--- TASK STATEMENT ---
Among the entries below, take the line with "You are a computer-use agent. 900x734 pixels." and the line with "Open the Repos section in the sidebar", and output them and every line between them exactly, with nothing else.

--- EXTRACTED RECORDS ---
━━━━━━
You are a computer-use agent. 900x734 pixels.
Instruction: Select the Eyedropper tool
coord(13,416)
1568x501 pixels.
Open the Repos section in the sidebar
━━━━━━
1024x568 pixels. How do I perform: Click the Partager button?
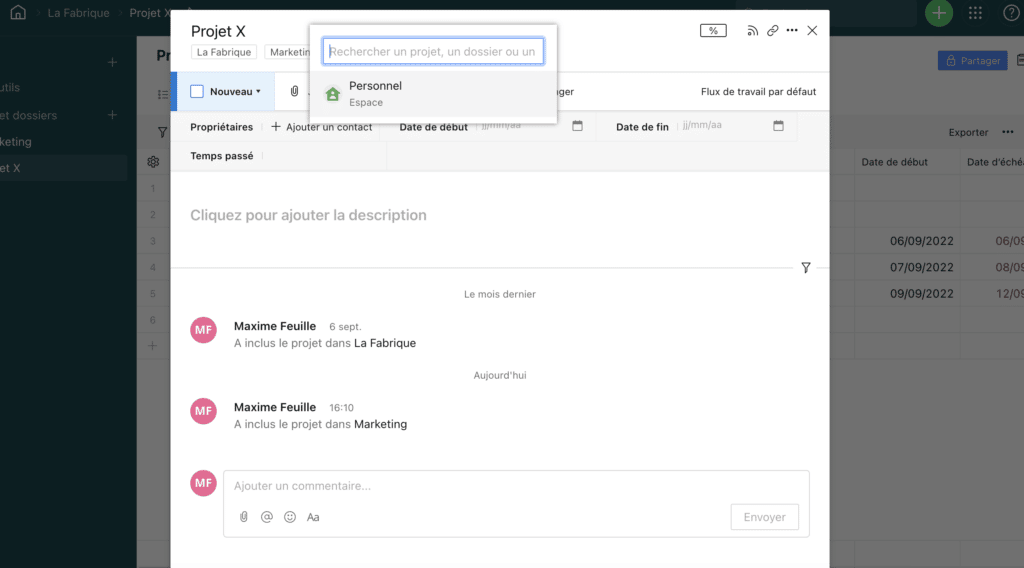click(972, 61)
━━━━━━
--- ANSWER TO THIS TASK ---
You are a computer-use agent. 900x734 pixels.
Instruction: Select the Eyedropper tool
coord(13,416)
1568x501 pixels.
Open the Repos section in the sidebar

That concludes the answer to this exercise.